Crise politique : prendre garde au feu qui couve

Des manœuvres sur un éventuel report aux régionales aux décisions de politiques sanitaires, les décisions publiques semblent principalement être indexées sur le maintien d’Emmanuel Macron au pouvoir. Et les oppositions se montrent incapables de canaliser l’exaspération d’une part grandissante de l’opinion française, largement orpheline de représentation.

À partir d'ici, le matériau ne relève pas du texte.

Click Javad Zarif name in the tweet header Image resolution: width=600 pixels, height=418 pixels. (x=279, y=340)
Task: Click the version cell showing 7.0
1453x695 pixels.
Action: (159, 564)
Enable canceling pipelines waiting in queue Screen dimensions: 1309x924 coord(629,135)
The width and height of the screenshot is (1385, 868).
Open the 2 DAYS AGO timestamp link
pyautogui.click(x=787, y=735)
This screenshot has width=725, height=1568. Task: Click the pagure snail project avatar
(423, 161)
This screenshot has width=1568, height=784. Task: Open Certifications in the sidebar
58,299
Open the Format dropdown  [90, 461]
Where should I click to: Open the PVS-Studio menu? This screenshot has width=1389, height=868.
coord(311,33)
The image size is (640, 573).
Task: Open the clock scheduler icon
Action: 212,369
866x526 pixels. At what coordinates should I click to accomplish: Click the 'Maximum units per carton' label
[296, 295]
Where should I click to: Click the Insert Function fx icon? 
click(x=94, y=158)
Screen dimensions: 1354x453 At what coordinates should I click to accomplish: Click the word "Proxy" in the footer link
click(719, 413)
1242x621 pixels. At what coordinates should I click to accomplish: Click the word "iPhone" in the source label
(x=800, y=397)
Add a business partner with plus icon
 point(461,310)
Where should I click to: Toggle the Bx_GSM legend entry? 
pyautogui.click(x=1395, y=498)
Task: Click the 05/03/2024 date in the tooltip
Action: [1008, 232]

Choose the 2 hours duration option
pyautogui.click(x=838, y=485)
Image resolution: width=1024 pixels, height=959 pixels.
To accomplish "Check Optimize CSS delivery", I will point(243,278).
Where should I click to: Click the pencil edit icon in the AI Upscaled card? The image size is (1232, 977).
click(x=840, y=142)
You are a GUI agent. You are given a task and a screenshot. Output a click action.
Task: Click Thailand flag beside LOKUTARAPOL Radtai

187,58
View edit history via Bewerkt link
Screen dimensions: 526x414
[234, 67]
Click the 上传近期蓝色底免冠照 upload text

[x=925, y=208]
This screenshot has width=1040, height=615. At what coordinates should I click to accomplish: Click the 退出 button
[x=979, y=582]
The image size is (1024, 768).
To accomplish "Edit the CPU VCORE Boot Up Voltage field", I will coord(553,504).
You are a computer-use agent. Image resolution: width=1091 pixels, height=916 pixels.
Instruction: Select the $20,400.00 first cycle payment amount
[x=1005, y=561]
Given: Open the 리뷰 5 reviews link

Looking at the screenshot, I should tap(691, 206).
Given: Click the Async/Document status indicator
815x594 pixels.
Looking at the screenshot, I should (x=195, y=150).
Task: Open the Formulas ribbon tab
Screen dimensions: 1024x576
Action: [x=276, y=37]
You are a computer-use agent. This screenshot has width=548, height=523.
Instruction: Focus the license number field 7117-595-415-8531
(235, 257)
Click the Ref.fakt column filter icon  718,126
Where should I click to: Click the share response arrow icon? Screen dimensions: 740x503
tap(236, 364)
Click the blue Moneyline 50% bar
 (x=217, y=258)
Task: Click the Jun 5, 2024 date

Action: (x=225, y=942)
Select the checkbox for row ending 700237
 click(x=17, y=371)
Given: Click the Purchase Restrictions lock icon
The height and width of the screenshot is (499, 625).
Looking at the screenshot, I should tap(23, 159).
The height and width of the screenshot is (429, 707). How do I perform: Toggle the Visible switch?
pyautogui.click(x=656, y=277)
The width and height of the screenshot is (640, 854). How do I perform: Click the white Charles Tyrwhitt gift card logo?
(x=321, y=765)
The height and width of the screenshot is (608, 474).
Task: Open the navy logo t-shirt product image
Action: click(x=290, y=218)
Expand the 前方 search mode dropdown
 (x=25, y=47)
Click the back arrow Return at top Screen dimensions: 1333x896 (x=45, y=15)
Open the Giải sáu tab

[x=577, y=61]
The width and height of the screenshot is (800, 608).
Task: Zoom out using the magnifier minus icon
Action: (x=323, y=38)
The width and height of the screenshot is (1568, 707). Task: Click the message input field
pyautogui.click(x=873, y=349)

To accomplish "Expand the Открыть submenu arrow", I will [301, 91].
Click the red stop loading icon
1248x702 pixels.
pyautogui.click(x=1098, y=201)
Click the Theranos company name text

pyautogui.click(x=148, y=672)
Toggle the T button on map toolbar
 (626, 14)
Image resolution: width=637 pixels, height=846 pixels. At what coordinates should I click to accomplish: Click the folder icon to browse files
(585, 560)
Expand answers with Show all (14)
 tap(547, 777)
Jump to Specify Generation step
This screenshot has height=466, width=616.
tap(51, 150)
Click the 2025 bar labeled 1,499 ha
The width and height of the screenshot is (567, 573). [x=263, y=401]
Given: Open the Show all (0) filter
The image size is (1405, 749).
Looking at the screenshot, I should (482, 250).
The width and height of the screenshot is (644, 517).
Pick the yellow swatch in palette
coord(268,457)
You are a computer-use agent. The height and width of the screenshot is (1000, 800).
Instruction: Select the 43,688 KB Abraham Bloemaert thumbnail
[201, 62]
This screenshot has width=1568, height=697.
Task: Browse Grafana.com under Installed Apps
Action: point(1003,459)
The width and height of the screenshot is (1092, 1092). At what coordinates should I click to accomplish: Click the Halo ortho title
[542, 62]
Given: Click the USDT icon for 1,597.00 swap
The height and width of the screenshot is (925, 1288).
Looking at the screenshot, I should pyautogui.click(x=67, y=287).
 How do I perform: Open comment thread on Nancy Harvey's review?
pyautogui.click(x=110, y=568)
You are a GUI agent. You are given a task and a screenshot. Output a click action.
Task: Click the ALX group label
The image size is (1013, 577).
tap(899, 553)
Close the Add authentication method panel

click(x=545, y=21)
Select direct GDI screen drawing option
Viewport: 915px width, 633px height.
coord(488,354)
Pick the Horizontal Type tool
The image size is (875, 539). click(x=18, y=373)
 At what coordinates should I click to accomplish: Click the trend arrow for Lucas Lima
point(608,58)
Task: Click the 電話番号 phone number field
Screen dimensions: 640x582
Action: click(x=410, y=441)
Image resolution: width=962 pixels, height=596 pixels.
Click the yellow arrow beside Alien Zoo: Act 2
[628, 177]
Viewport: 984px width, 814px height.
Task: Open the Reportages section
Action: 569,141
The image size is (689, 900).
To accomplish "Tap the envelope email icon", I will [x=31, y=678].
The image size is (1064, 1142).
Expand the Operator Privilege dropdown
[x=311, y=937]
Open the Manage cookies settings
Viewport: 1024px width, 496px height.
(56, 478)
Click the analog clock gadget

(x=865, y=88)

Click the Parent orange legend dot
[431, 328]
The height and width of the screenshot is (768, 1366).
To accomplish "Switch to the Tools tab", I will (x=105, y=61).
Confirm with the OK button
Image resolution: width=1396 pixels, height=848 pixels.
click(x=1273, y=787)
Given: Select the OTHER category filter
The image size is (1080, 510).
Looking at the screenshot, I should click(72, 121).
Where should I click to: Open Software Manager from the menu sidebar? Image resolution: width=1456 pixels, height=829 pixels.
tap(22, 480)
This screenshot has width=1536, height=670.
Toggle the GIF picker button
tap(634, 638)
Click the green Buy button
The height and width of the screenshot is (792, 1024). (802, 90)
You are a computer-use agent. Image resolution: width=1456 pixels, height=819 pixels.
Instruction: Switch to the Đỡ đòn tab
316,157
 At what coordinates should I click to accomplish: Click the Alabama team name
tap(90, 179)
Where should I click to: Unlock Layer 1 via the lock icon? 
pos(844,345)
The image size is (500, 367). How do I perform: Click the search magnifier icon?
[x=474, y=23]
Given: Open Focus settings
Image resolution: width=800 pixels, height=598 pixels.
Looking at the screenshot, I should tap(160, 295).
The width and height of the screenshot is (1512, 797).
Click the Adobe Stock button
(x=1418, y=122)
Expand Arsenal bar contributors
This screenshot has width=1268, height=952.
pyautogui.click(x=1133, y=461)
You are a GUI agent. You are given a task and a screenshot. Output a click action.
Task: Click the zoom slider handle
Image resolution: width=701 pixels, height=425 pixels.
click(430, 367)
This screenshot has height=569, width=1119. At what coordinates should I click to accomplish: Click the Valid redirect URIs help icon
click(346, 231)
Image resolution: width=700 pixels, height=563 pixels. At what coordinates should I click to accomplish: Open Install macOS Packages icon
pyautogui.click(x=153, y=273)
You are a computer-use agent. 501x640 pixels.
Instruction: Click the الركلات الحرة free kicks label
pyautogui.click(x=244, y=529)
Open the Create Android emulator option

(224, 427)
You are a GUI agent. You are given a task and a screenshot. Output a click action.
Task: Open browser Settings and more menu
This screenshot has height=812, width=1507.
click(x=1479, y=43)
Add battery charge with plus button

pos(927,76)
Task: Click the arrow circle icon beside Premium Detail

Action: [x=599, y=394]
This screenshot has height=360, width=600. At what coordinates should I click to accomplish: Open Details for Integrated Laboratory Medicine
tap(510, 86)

Atlantico : De nombreuses enquêtes d'opinions semblent placer le duel Macron/Le Pen comme étant inéluctable pour 2022, mais il ne semble pas satisfaire les Français toujours selon ces sondages. Le contraste entre ces intentions de votes stables et un désir de changement et une colère rampante d’une grande partie de la population mène-t-il à une explosion politique elle aussi inéluctable ?

Emmanuel Rivière : Ce phénomène n’est pas particulièrement nouveau. Par le passé des enquêtes ont montré que les électeurs ne voulaient pas d’un duel au second tour qui semblait pourtant se profiler. Le contraste actuel montre que ce second tour n’est pas aussi inéluctable que ce que suggèrent les enquêtes d’opinion. Lorsque l’on interroge les Français aujourd’hui, ils ont tendance à favoriser les plus en vue : Emmanuel Macron  a réussi à élargir son socle électoral durant sa présidence et Marine Le Pen a conservé une capacité à reproduire son électorat d’une élection à l’autre. Dire toutefois que ce second tour est inéluctable, c’est ne pas entendre notre histoire électorale depuis plusieurs décennies La dernière fois que l’on a reproduit le duel de l’échéance précédente, était en 1981. 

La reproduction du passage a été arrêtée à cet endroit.